Your objective
Please set down, word for word, the line that contains "The height and width of the screenshot is (527, 838)." and every line after it to the end of the entries below, omitting the pictures.

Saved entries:

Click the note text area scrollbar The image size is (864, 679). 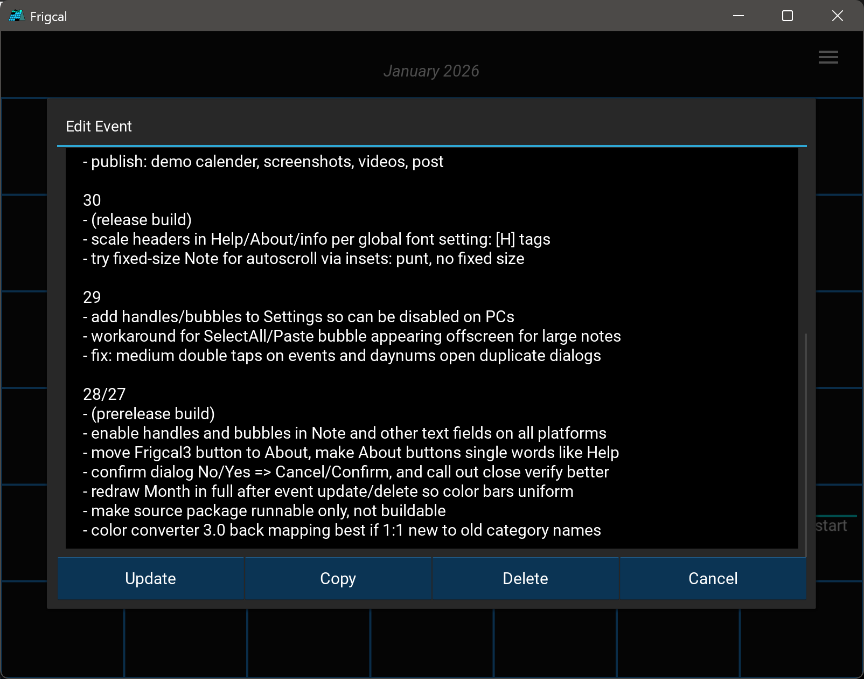pos(805,442)
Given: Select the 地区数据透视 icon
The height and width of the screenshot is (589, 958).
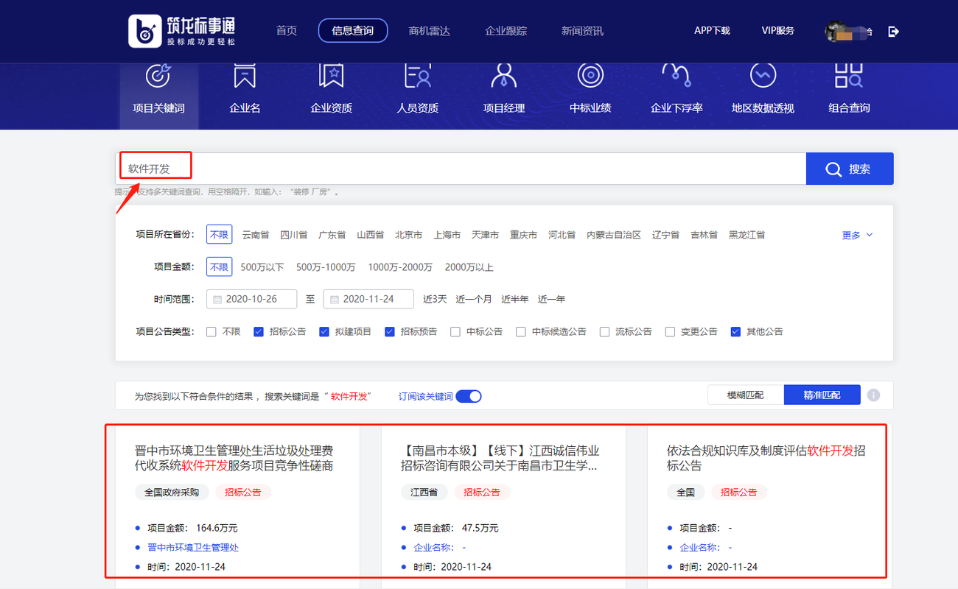Looking at the screenshot, I should click(762, 76).
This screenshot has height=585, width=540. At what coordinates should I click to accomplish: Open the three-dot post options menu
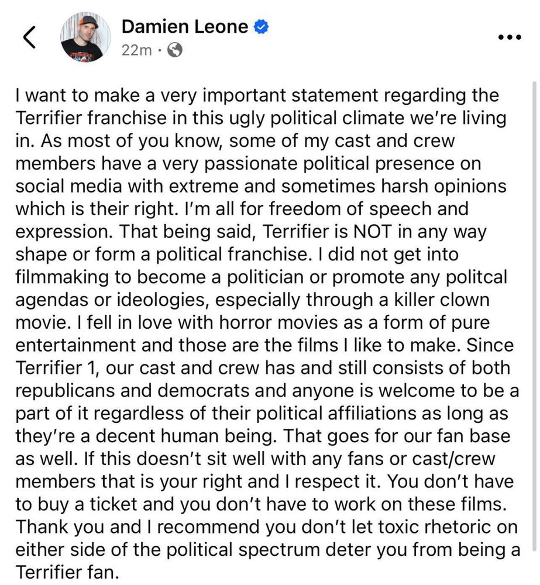(508, 37)
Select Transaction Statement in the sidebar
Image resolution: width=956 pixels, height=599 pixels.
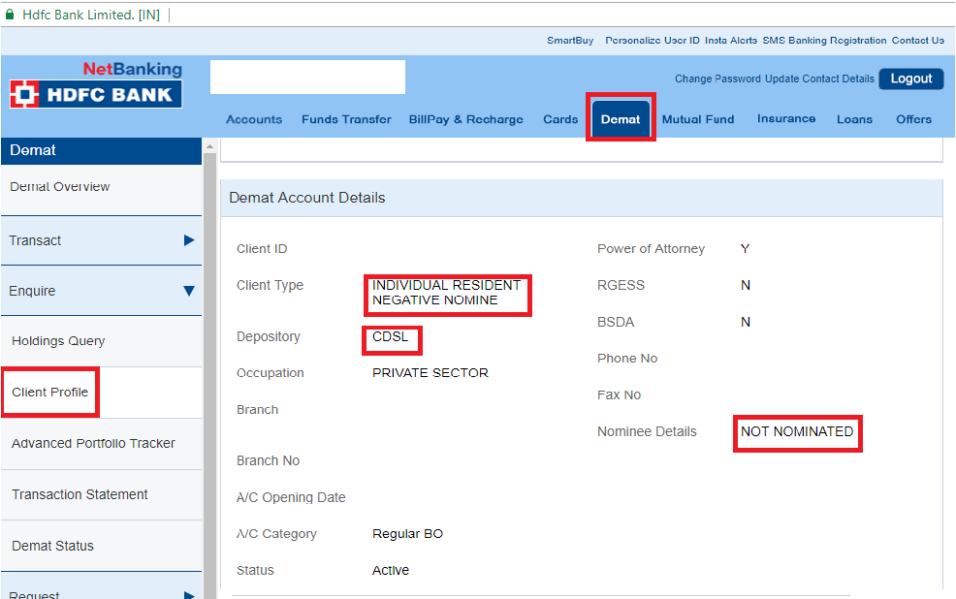coord(80,494)
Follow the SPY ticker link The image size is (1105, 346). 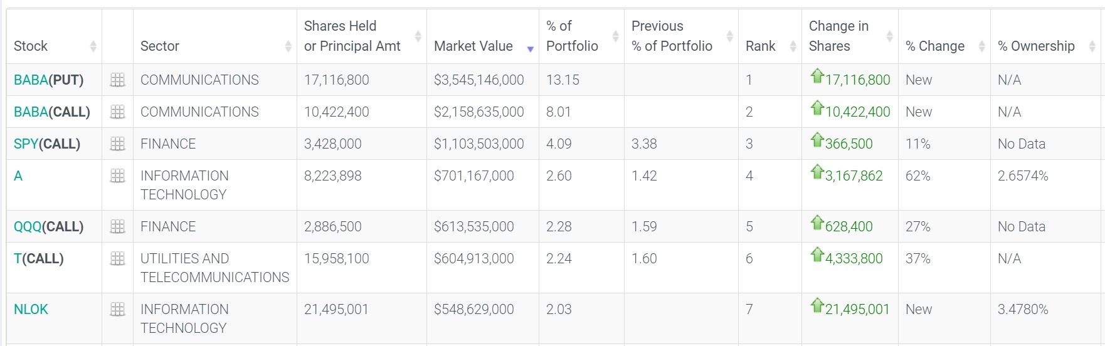point(26,144)
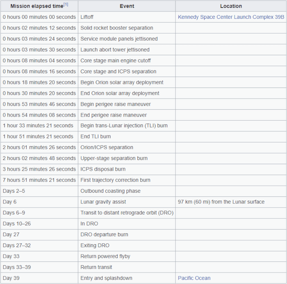Image resolution: width=287 pixels, height=284 pixels.
Task: Open footnote reference [1] in header
Action: coord(66,5)
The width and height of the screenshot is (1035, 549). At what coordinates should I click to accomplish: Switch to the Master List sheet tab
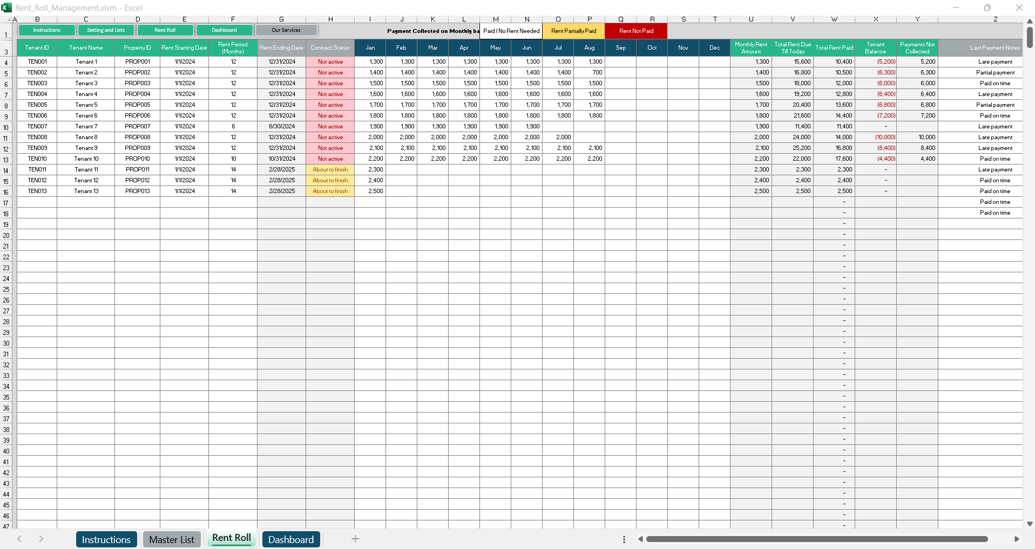(x=172, y=539)
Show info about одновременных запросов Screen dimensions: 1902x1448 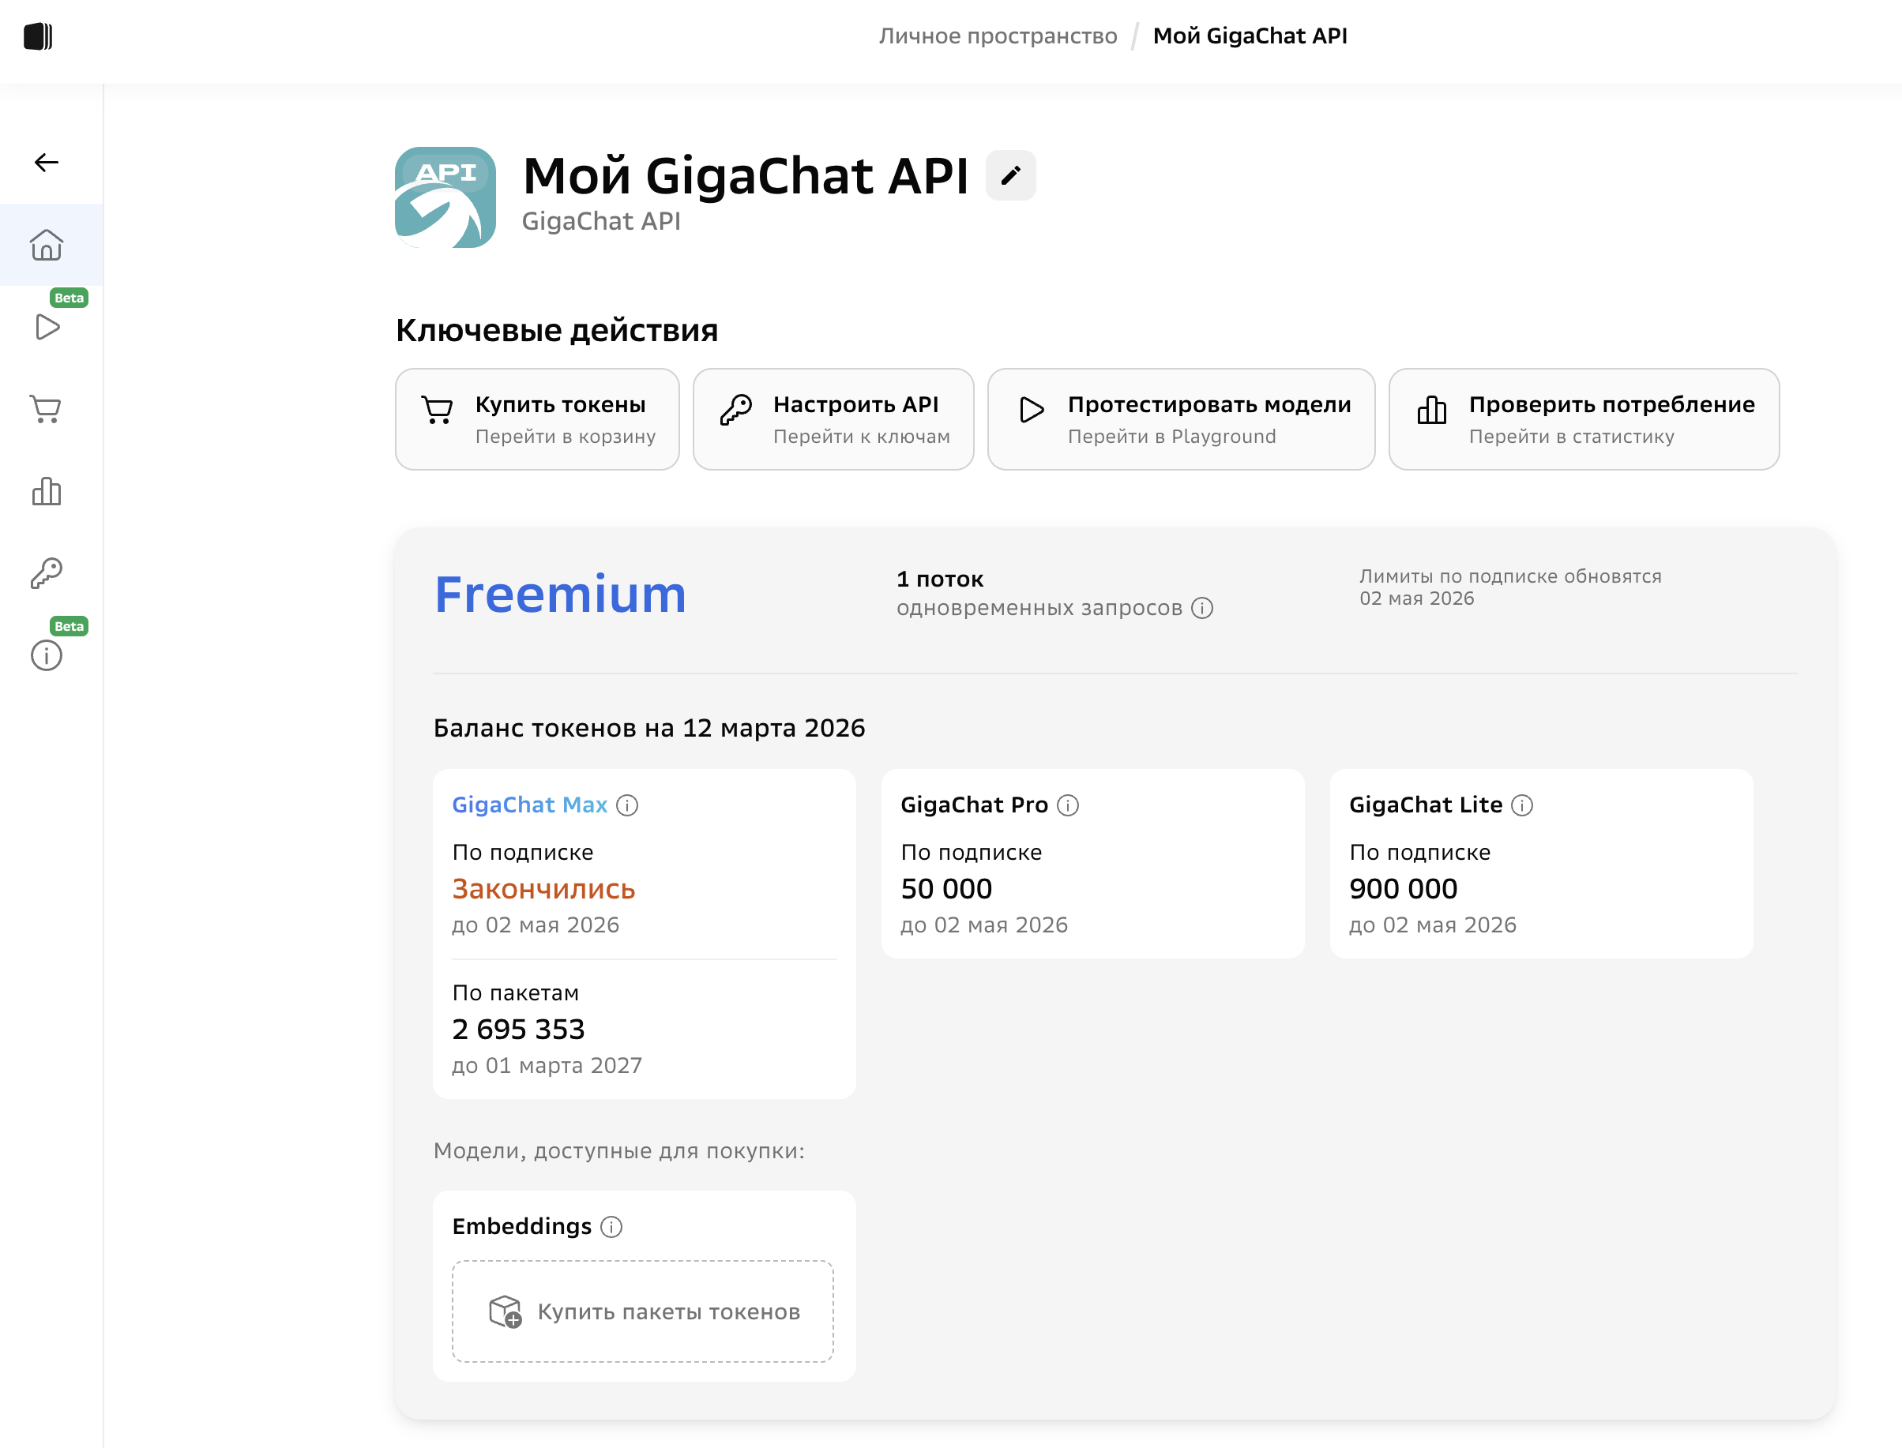coord(1203,609)
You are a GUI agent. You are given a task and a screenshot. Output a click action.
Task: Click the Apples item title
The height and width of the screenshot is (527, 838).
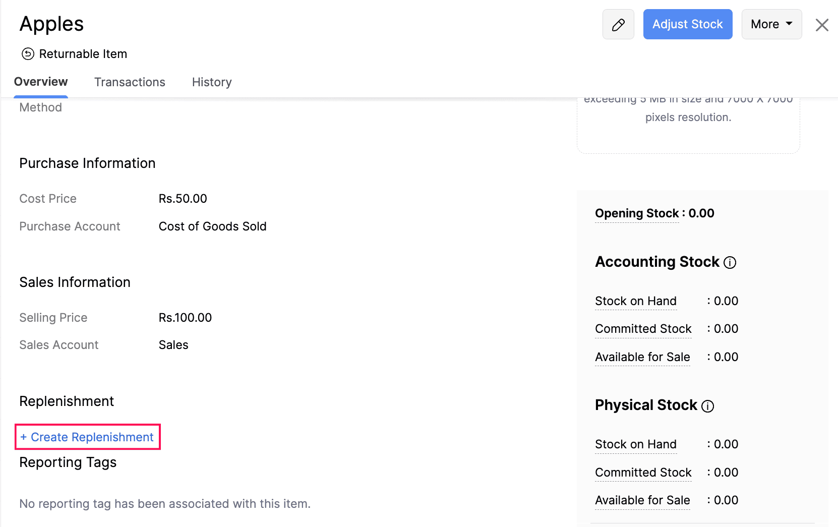point(51,24)
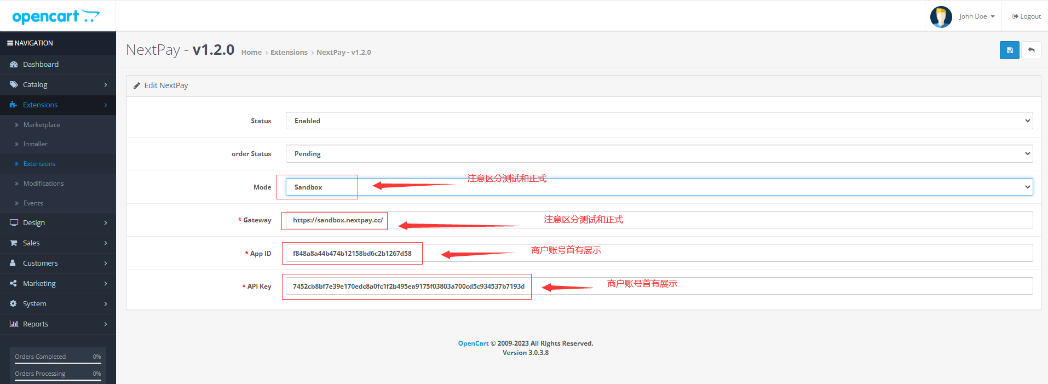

Result of the exercise
The height and width of the screenshot is (527, 838).
point(51,24)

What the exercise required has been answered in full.